Leave every picture out and return the rest of the listing verbatim.

#### Supplied material

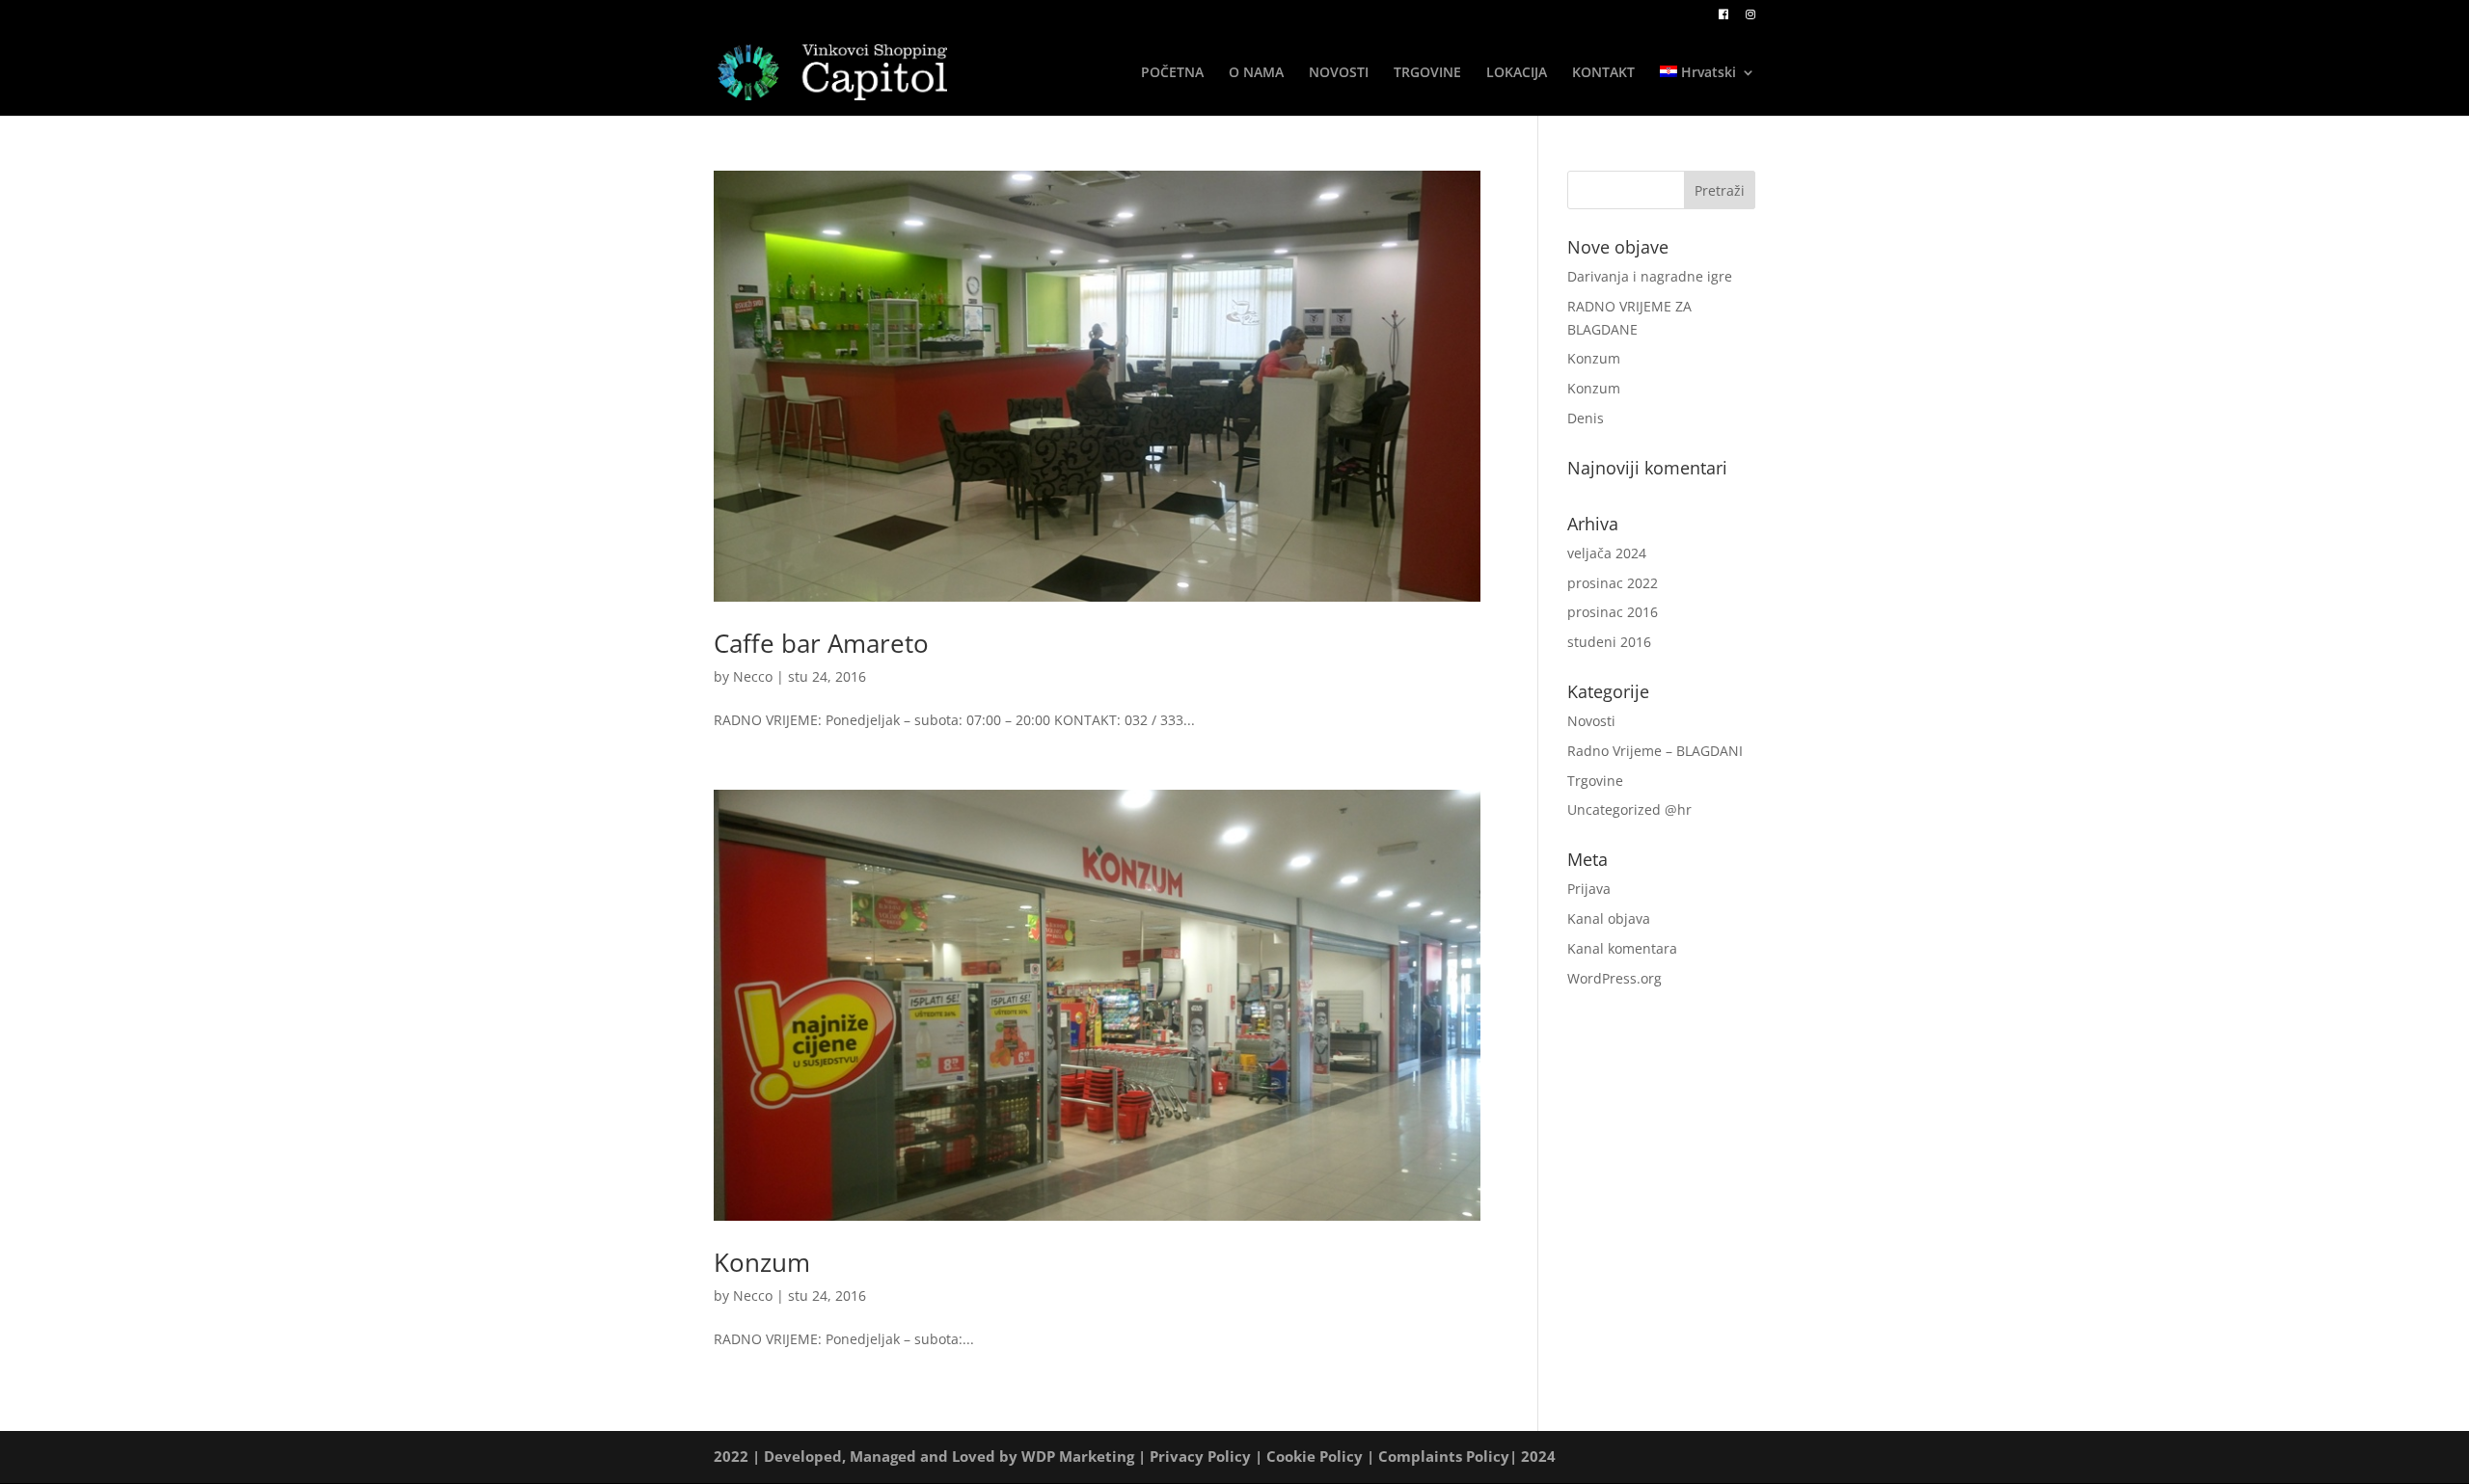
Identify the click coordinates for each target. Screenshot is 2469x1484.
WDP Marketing (1077, 1456)
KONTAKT (1603, 73)
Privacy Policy (1200, 1456)
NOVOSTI (1339, 73)
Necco (753, 676)
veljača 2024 (1606, 553)
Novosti (1591, 721)
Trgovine (1595, 780)
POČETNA (1172, 73)
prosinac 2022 (1612, 583)
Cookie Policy (1314, 1456)
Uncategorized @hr (1629, 809)
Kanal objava (1608, 918)
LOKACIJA (1516, 73)
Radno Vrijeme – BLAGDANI (1655, 751)
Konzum (762, 1262)
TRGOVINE (1427, 73)
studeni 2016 (1609, 642)
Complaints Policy (1443, 1456)
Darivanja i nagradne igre (1649, 276)
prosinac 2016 (1612, 612)
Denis (1585, 418)
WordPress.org (1614, 978)
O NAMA (1256, 73)
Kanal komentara (1622, 948)
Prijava (1589, 888)
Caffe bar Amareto (821, 643)
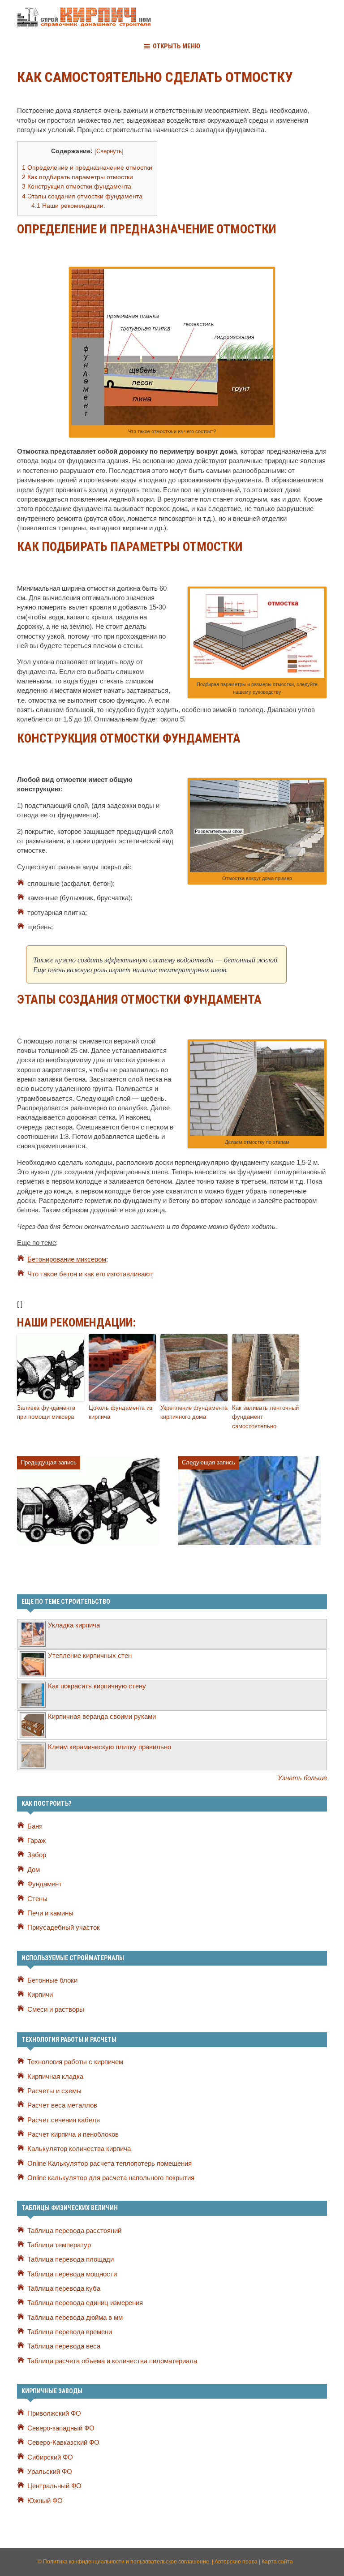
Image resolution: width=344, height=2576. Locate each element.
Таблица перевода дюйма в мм (75, 2317)
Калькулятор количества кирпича (79, 2148)
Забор (36, 1855)
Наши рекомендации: (68, 205)
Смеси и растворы (55, 2009)
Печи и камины (50, 1913)
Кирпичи (40, 1994)
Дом (33, 1869)
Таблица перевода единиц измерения (85, 2302)
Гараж (36, 1840)
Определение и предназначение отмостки (87, 167)
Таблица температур (59, 2245)
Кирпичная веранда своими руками (102, 1716)
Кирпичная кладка (55, 2076)
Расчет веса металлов (62, 2105)
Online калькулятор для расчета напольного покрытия (110, 2177)
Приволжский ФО (54, 2413)
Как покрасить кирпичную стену (97, 1686)
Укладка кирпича (74, 1625)
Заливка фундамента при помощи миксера (46, 1412)
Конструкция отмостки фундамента (76, 186)
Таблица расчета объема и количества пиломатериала (112, 2361)
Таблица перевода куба (63, 2288)
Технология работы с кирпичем (75, 2061)
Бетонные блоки (52, 1980)
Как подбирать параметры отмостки (77, 176)
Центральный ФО (54, 2486)
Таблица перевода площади (70, 2259)
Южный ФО (45, 2500)
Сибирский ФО (50, 2457)
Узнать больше (302, 1778)
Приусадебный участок (63, 1927)
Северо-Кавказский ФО (63, 2442)
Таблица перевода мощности (72, 2274)
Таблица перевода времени (69, 2332)
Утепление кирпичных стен (90, 1655)
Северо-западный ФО (61, 2428)
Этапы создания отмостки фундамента (82, 196)
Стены (37, 1898)
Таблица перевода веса (63, 2346)
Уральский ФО (49, 2471)
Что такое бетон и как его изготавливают (90, 1274)
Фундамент (44, 1884)
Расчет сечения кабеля (63, 2120)
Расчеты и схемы (54, 2091)
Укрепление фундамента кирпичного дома (194, 1412)
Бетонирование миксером (66, 1259)
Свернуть (109, 151)
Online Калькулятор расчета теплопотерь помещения (109, 2163)
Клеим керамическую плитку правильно (109, 1747)
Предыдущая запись (49, 1462)
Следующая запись (208, 1462)
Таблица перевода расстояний (74, 2230)
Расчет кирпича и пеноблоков (73, 2134)
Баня (35, 1826)
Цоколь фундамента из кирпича (120, 1412)
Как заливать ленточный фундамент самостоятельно (265, 1417)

########

(Written answer):
Identify the click coordinates for each target. Screenshot is 2469x1484.
WDP Marketing (1077, 1456)
KONTAKT (1603, 73)
Privacy Policy (1200, 1456)
NOVOSTI (1339, 73)
Necco (753, 676)
veljača 2024 (1606, 553)
Novosti (1591, 721)
Trgovine (1595, 780)
POČETNA (1172, 73)
prosinac 2022 (1612, 583)
Cookie Policy (1314, 1456)
Uncategorized @hr (1629, 809)
Kanal objava (1608, 918)
LOKACIJA (1516, 73)
Radno Vrijeme – BLAGDANI (1655, 751)
Konzum (762, 1262)
TRGOVINE (1427, 73)
studeni 2016 (1609, 642)
Complaints Policy (1443, 1456)
Darivanja i nagradne igre (1649, 276)
prosinac 2016 (1612, 612)
Denis (1585, 418)
WordPress.org (1614, 978)
O NAMA (1256, 73)
Kanal komentara (1622, 948)
Prijava (1589, 888)
Caffe bar Amareto (821, 643)
Image resolution: width=344, height=2576. Locate each element.
Таблица перевода дюйма в мм (75, 2317)
Калькулятор количества кирпича (79, 2148)
Забор (36, 1855)
Наши рекомендации: (68, 205)
Смеси и растворы (55, 2009)
Печи и камины (50, 1913)
Кирпичи (40, 1994)
Дом (33, 1869)
Таблица перевода единиц измерения (85, 2302)
Гараж (36, 1840)
Определение и предназначение отмостки (87, 167)
Таблица температур (59, 2245)
Кирпичная веранда своими руками (102, 1716)
Кирпичная кладка (55, 2076)
Расчет веса металлов (62, 2105)
Online калькулятор для расчета напольного покрытия (110, 2177)
Приволжский ФО (54, 2413)
Как покрасить кирпичную стену (97, 1686)
Укладка кирпича (74, 1625)
Заливка фундамента при помощи миксера (46, 1412)
Конструкция отмостки фундамента (76, 186)
Таблица расчета объема и количества пиломатериала (112, 2361)
Таблица перевода куба (63, 2288)
Технология работы с кирпичем (75, 2061)
Бетонные блоки (52, 1980)
Как подбирать параметры отмостки (77, 176)
Центральный ФО (54, 2486)
Таблица перевода площади (70, 2259)
Южный ФО (45, 2500)
Сибирский ФО (50, 2457)
Узнать больше (302, 1778)
Приусадебный участок (63, 1927)
Северо-Кавказский ФО (63, 2442)
Таблица перевода мощности (72, 2274)
Таблица перевода времени (69, 2332)
Утепление кирпичных стен (90, 1655)
Северо-западный ФО (61, 2428)
Этапы создания отмостки фундамента (82, 196)
Стены (37, 1898)
Таблица перевода веса (63, 2346)
Уральский ФО (49, 2471)
Что такое бетон и как его изготавливают (90, 1274)
Фундамент (44, 1884)
Расчет сечения кабеля (63, 2120)
Расчеты и схемы (54, 2091)
Укрепление фундамента кирпичного дома (194, 1412)
Бетонирование миксером (66, 1259)
Свернуть (109, 151)
Online Калькулятор расчета теплопотерь помещения (109, 2163)
Клеим керамическую плитку правильно (109, 1747)
Предыдущая запись (49, 1462)
Следующая запись (208, 1462)
Таблица перевода расстояний (74, 2230)
Расчет кирпича и пеноблоков (73, 2134)
Баня (35, 1826)
Цоколь фундамента из кирпича (120, 1412)
Как заливать ленточный фундамент самостоятельно (265, 1417)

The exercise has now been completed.